- [Selected extract]
*-*-*
The lithified samples are all displaced in a positive direction on principal component axis two (Figure 6), suggesting that lithification affected faunal composition in similar ways in both sets of samples. However, lithification did not clearly alter the apparent relative abundance of many species, and others were affected differently in the two faunas (Figure 7). For example, Chione elevata has lower relative abundance in the lithified samples (red) than in the unlithified replicates (blue) in the Fort Thompson, but not in the Bermont.
There are, however, a few consistent differences in species’ relative abundances between the lithified and unlithified samples. Most notably, Ostrea equestris, the fifth most abundant species in the dataset, is under-represented in the lithified samples relative to the unlithified replicates in both data sets (Figure 7). Ostrea shells are irregular and may have been harder to distinguish from shell fragments when embedded in matrix, which could lead to undercounting - a reverse of the “Chlamys effect,” which describes the over-counting of easily identified species (Kowalewski et al., 2003). Parvilucina multilineata, the tenth most abundant species overall, is over-represented in the lithified samples, although it is unclear to us why this might be, other than, perhaps, random chance. Crepidula aculeata, the ninth most abundant species, is under-represented in the lithified samples, but the congeneric Crepidula convexa is not under-represented as consistently, so the pattern for this morphotype is not entirely clear.
Given the common assumption that lithification preferentially obscures small fossils, it is somewhat surprising that individuals belonging to small-bodied species were slightly over-represented in the cemented samples (Figure 5). However, specimens less than 4 mm in size were completely excluded from the analysis, and previous literature suggests that the size-bias would primarily affect this size class (e.g., Cooper et al., 2006; Sessa et al., 2009). In other words, once shells smaller than a few millimeters were excluded, the size-bias was not particularly important (also see, for example, Nawrot, 2012).
In sum, lithification had relatively mild effects on the apparent species composition of these samples. The faunas of the two formations, which contained heavily overlapping sets of species, could still be distinguished. Lithification might have depressed the apparent relative abundance of the oyster Ostrea equestris, possibly because it is irregular in morphology and less easy to distinguish as a countable specimen when ensconced in matrix. Further studies would be needed to confirm this effect.
Effects of Lithification and Diagenesis on Diversity: General Models
In Figure 8, we illustrate some of the ways that lithification and diagenesis could alter the apparent diversity of a sample of shelly fossils using classical rarefaction curves. The blue rarefaction curves represent bulk samples from pristine, unaltered assemblages, from which specimens were tabulated comprehensively (every specimen tabulated) or at random. The red rarefaction curves represent assemblages affected by lithification or some other diagenetic process. The total species richness of a sample is represented by the rarefaction curve’s asymptote, and evenness is represented by the initial slope (e.g., Olszewski, 2004). In general, fewer individuals will be counted from lithified samples due to the increased difficulty of data collection, but we show the same maximum samples size for all rarefaction curves for the sake of comparison.
*-*-*
- [Complete the following]
1/ Decide whether each statement agrees with the lithification passage. Answer yes or no for each, and quote the words of the passage that decide it.
(a) Ostrea equestris is under-represented in the lithified samples in both data sets.
(b) In the Bermont, Chione elevata has lower relative abundance in the lithified samples than in the unlithified replicates.
(c) Specimens less than 4 mm in size were included in the analysis.
2/ Return the part of the lithification passage that starts at the words "Given the common" and ends after the words "example, Nawrot, 2012).".
The data that come next are separate material, apart from the lithification passage.

- [Extracted material]
*-*-*
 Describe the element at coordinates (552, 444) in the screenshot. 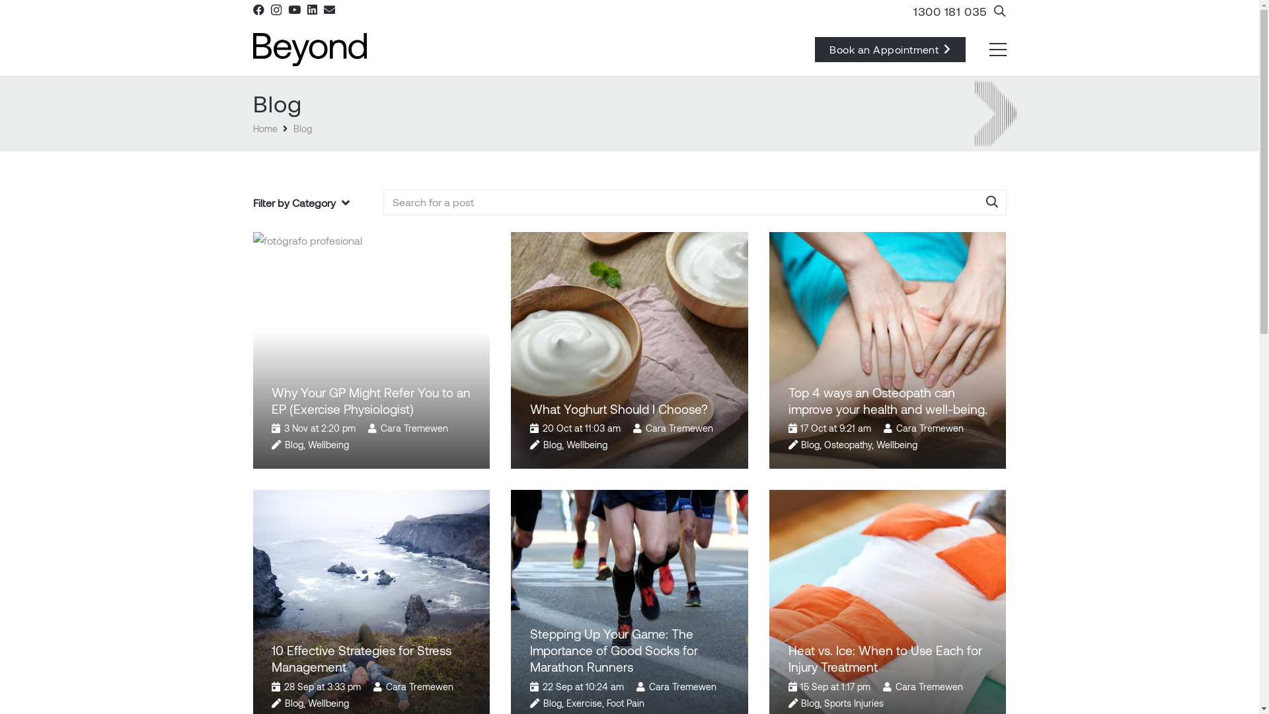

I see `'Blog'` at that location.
*-*-*
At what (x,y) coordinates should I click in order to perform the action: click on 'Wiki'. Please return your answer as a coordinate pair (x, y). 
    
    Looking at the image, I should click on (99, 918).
*-*-*
- [Solutions to the exercise]
1/
(a) Yes: "is under-represented in the lithified samples relative to the unlithified replicates in both data sets"
(b) No: "in the Fort Thompson, but not in the Bermont"
(c) No: "specimens less than 4 mm in size were completely excluded from the analysis"

2/
Given the common assumption that lithification preferentially obscures small fossils, it is somewhat surprising that individuals belonging to small-bodied species were slightly over-represented in the cemented samples (Figure 5). However, specimens less than 4 mm in size were completely excluded from the analysis, and previous literature suggests that the size-bias would primarily affect this size class (e.g., Cooper et al., 2006; Sessa et al., 2009). In other words, once shells smaller than a few millimeters were excluded, the size-bias was not particularly important (also see, for example, Nawrot, 2012).